Applying TOC: Cause and Effect Relation and Focusing Steps
By doing this decomposition exercise, we are simply identifying the contributors of the stall cycles in the application and we are indeed building the cause and effect relationship which in TOC is called as Current Reality Tree. The components are called 'UnDesirable Effects' (UDE)  and the UDEs are symptoms resulting from a to-be-determined cause.
The analysis and decomposition exercise can easily be performed by the help of Vtune analyzer as mentioned earlier. The Vtune analyzer will help the developers to identify the functions and source code segments causing these events. The outcome of the analysis should give an idea of what causes the stall cycles, which functions and code segments (with source line information) contribute to execution to be constrained. Once the major constraint is identified (i.e, biggest contributor to the stall cycles), the developer needs to look into removing or reducing the conditions causing the problems.
To identify the few things that need to be optimized, you should rely on cause and effect relationships. As you can imagine, there could be multiple symptoms because of the same cause or there could be multiple causes for the same symptom. The fewer the contributors that cause the problem(s) the more powerful and focused our optimization effort will be.

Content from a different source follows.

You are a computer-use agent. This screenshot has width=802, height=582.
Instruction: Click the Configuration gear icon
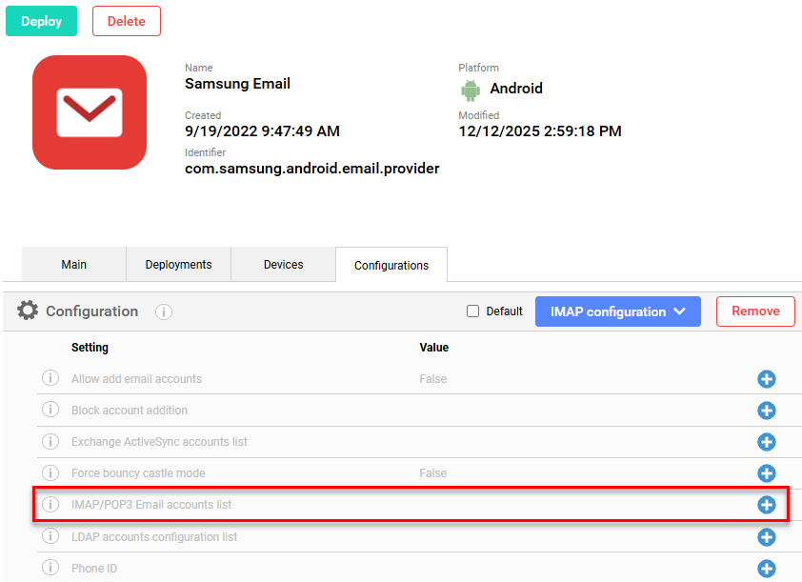(29, 311)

Having discussed how cycle decomposition can be done, it is worthwhile summarizing how the five focusing steps of TOC can be used in the methodology mentioned above; see Table 1.
It is critical to note that after constraints are identified and removed, the next steps should be to ensure others parts of the system (i.e, front end) keep up with the execution unit (Subordinate & Synchronize) so that execution unit doesn't sit idle. If this is not ensured then the solution is only sub-optimal and prevents us to reach our goal.
Think Parallel to Elevate
The "Elevate" step needs extra attention especially nowadays given that multicore processors are replacing single core processors, and already spanning from high-end servers to desktops and laptops. The expectation is that multicore processors will sooner or later become the norm. Therefore taking advantage of parallelism in the software development will help to better take advantage of the hardware resources and utilize the benefits of Core architecture.

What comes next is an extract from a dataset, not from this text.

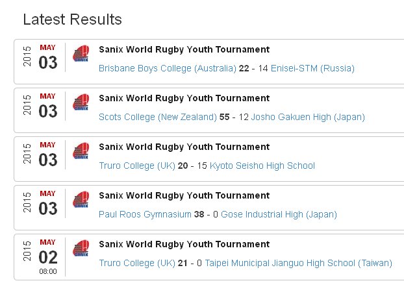
Task: Open Kyoto Seisho High School link
Action: 262,166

Parallelism will help developers take advantage of the system and processor resources. Multithreading is an effective way to leverage multi-core processors and a great way to elevate the performance of the constraints. For example, the latency introduced by long floating point related ops such as divisions and their impact can be reduced by multi-threading. The VTune analyzer can help to evaluate the impact of such code regions. The number of division instructions (DIV) and the impact of the division on the execution unit (IDLE_DURING_DIV) can be used for this purpose.
Software optimization is a method of art and requires special attention right from the beginning of any software development cycle. Like Knuth said:"… premature optimization is the root of all evil…". One needs to identify the area of interest for optimization carefully by leveraging methods mentioned above. Core architecture with its improved PMU support and with the help of VTune analyzer's event based sampling makes systematic performance analysis easier. TOC can provide a new way of looking at software optimization and identifying the constraints on any system. Multicore processors provide great opportunities to increase the performance of applications but require new ways of thinking. Parallelism can be designed and implemented to avoid many potential constraints.
Think parallel when thinking of constraints.